:: WHAT YOU WILL DO ::
Find the string "Tall" in the records and copy each line where it occurs.

:: PROVIDED RECORDS ::
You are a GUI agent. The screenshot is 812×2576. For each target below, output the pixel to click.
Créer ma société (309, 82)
---
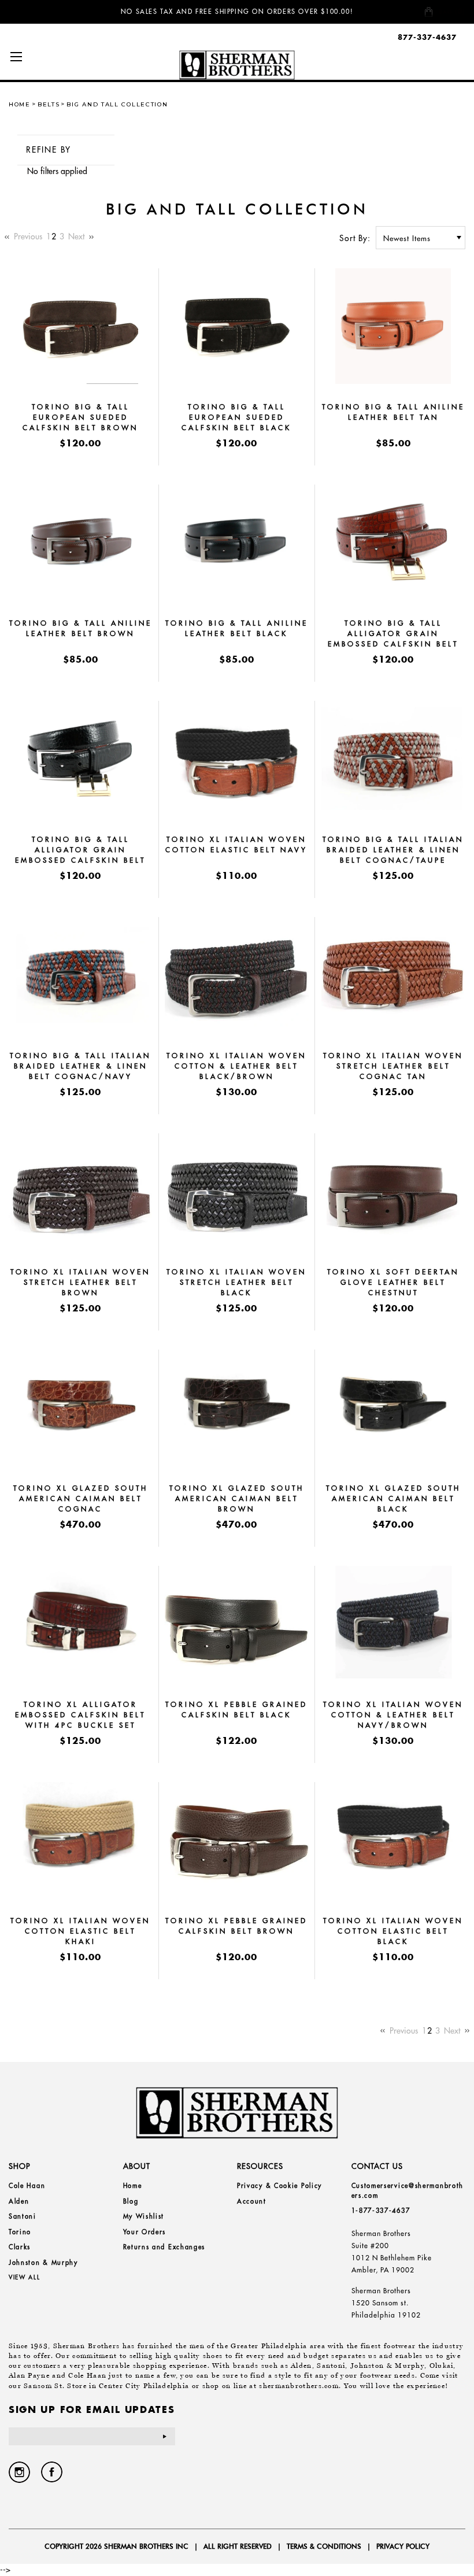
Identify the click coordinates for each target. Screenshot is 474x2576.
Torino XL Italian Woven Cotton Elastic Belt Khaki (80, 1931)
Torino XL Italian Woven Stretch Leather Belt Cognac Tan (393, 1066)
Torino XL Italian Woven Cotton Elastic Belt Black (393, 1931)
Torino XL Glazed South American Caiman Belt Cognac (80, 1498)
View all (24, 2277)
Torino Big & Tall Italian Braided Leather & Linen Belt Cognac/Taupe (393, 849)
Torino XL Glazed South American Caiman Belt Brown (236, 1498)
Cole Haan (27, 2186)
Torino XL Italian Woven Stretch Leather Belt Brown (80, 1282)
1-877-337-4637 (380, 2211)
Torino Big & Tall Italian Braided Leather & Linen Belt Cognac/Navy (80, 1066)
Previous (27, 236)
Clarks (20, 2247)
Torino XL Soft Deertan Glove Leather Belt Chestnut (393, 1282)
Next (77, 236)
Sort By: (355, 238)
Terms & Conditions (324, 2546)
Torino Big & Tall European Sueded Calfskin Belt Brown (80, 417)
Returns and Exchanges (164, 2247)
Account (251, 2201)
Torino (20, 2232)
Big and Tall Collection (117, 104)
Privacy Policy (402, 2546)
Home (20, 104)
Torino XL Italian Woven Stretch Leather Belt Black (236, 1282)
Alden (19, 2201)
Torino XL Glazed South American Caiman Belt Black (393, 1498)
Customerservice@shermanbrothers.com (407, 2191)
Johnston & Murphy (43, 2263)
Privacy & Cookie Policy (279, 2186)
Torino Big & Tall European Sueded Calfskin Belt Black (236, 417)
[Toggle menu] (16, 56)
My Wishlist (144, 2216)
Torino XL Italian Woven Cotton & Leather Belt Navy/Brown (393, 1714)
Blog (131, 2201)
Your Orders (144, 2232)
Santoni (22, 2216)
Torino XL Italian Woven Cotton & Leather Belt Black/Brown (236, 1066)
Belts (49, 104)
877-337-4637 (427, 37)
* * *
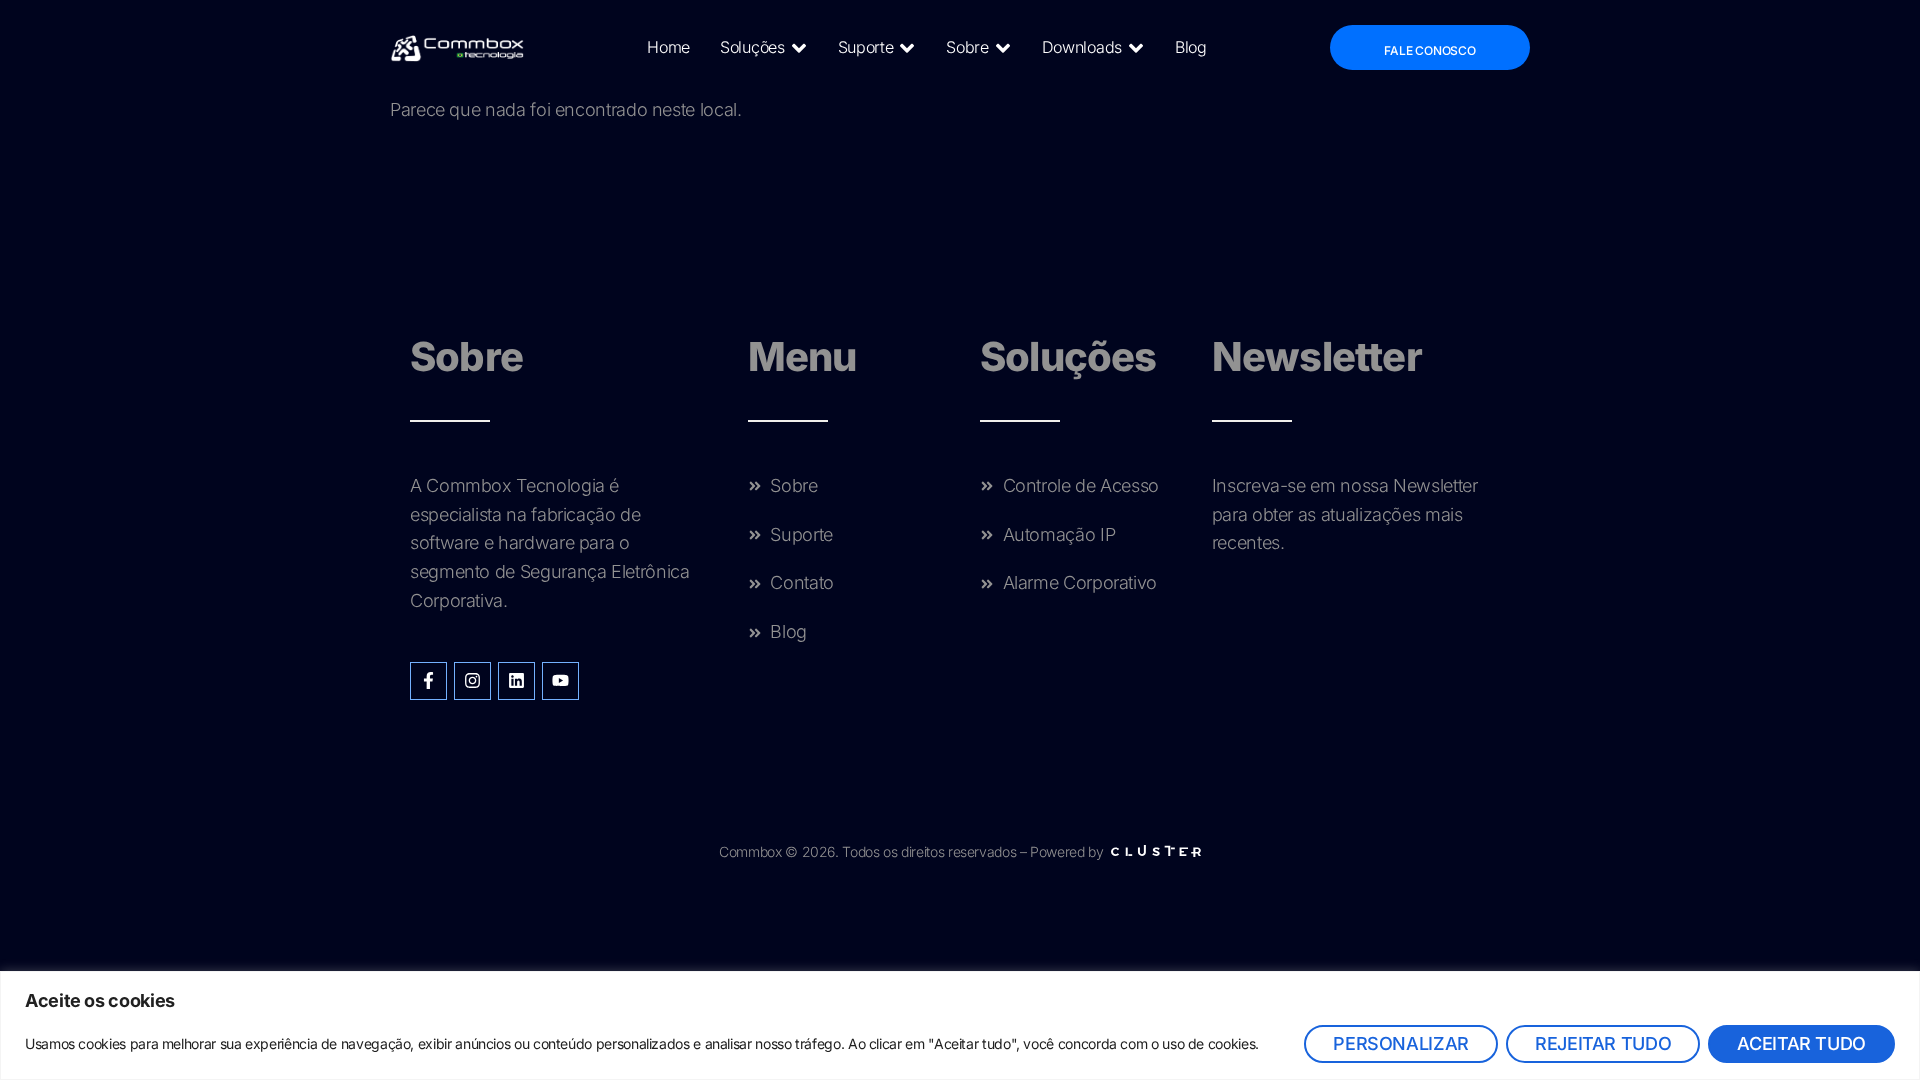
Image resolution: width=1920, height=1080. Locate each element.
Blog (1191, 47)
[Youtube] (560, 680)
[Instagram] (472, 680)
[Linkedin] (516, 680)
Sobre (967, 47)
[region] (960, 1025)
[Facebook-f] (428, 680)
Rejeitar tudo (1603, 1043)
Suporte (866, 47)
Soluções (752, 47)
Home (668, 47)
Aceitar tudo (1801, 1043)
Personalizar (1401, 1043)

:: EXERCISE SOLUTION ::
Torino Big & Tall Italian Braided Leather & Linen Belt Cognac/Taupe (393, 849)
Torino Big & Tall Italian Braided Leather & Linen Belt Cognac/Navy (80, 1066)
Torino Big & Tall European Sueded Calfskin Belt Brown (80, 417)
Big and Tall Collection (117, 104)
Torino Big & Tall European Sueded Calfskin Belt Black (236, 417)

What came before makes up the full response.